Android is a fork of the Linux kernel, it does not use Linux. It is heavily tweaked and stuffed with phone, tablet and other mobile device drivers some (or maybe most??) of which are not available in Linux.
Furthermore it is infested with Google's spyware programs that leak all your files into their cloud.

Can you find the source - sure, the source to the kernel is here: https://android.googlesource.com/kernel/common/
There is a lot of proprietary software around the kernel which is not opensource so you don't get to read the code.
They forked the Android source into the open source project Cyanogenmod, which is now called LineageOS and you can install that replacing your stock Android. LineageOS is mostly open source but it still depends on the firmware blobs for each device (because the manufacturers don't reveal the code, there is no other way).
My personal opinion as a LineageOS user - it is a nice try, but in practise it sucks. It's hacky, only geeks would do it. Updating is a major hassle. And all interesting Apps are on Google Play only, so you are kind of stuck with a very limited set of apps.

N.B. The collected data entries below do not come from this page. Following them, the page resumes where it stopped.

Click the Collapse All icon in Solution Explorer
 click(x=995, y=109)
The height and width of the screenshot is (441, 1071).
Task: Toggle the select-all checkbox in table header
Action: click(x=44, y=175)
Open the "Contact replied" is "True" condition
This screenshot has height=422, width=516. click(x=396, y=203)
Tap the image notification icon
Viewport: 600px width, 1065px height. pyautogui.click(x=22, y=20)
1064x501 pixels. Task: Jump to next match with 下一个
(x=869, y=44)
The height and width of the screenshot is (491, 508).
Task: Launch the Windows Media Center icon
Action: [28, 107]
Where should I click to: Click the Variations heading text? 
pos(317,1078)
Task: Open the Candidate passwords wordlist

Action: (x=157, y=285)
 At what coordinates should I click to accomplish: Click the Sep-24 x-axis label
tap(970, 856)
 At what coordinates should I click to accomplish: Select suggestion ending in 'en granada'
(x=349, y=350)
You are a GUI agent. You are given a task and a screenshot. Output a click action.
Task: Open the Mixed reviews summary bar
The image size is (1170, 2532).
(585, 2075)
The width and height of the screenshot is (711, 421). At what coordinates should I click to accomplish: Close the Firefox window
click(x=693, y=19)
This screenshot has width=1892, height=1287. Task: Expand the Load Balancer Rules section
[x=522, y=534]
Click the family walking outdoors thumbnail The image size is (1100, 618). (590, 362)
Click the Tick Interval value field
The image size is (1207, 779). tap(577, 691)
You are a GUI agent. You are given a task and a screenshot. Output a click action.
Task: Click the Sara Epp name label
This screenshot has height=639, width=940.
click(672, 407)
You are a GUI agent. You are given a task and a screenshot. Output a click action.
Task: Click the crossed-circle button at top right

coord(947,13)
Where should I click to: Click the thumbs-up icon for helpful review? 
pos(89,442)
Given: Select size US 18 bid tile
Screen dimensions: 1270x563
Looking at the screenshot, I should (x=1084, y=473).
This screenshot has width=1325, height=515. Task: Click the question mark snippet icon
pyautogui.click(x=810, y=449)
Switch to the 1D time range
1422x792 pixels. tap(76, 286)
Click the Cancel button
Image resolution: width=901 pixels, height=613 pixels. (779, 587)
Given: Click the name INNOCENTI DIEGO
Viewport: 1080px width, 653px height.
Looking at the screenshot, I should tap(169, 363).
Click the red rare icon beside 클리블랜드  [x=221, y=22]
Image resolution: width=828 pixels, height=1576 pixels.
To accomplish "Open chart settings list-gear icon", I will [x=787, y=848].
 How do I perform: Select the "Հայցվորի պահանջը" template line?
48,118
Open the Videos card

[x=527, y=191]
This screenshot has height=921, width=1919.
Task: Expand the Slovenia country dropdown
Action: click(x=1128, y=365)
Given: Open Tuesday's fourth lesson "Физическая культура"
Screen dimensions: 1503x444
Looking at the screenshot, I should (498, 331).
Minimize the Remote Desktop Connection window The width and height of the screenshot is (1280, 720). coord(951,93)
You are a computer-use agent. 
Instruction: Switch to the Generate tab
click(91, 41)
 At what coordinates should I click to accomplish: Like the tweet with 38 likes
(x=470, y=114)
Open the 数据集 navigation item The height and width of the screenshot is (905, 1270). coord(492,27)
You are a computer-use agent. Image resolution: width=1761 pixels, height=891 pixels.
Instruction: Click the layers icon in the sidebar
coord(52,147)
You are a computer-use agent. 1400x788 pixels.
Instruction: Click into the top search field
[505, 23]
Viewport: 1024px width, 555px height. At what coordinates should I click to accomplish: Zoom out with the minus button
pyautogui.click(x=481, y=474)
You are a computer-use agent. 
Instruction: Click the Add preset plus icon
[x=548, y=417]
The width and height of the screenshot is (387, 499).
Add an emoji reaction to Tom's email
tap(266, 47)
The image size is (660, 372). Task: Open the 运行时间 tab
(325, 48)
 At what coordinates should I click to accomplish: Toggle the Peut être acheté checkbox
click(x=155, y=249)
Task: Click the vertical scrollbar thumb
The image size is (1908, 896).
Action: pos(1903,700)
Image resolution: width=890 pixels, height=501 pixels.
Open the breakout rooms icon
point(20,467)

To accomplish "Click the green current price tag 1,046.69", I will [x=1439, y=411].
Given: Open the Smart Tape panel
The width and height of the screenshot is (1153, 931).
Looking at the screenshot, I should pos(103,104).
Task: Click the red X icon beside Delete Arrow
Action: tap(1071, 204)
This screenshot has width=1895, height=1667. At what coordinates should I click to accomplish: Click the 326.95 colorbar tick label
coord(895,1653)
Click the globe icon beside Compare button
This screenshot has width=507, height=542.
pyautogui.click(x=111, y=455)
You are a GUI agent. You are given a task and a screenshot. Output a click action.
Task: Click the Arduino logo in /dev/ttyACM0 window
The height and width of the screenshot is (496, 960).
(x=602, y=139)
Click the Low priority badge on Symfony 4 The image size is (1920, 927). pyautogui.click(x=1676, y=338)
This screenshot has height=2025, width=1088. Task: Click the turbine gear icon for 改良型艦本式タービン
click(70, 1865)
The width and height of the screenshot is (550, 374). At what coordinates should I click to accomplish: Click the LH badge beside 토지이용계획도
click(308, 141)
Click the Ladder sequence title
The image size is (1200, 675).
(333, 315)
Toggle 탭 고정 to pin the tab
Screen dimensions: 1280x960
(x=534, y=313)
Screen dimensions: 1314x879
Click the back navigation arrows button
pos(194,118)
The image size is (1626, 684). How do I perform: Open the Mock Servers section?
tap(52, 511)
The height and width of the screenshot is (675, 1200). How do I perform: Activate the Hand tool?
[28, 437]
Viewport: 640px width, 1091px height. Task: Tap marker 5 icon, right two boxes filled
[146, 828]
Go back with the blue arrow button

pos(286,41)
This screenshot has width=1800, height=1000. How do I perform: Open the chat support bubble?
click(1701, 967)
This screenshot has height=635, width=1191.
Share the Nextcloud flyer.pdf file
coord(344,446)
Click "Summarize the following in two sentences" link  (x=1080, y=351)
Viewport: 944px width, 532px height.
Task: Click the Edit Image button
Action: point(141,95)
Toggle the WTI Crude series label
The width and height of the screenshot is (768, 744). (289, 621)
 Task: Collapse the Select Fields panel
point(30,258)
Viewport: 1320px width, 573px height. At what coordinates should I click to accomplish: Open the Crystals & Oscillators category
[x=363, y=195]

What we need is not a better copy of Android but an actual Linux (or maybe FreeBSD  ) actually running on mobile devices. For that we need a committed phone manufacturer and also a sensible GUI shell (KDE is making an effort, also Ubuntu) and many more ports of existing Mobile Apps to Linux.
We've come a long way in this regard, but there is still no sensible option on the market AFAIK.
Worth watching though: https://tuxphones.com/list-linux-mobile-devices/

Desktops - the market moves steadily towards mobile. Soon desktop will not matter. Even today you have a lot of jobs that can be done on a smartphone and you don't need a computer. There will be a market, but it will steadily shrink.

Regarding hardware - it has a high barrier to entry. And the manufacturers prefer keeping things proprietary, unless there is some kind of direct benefit in opening up. As the mass consumer does not care about openness, logically we don't see any change in this direction. I would not hold my breath.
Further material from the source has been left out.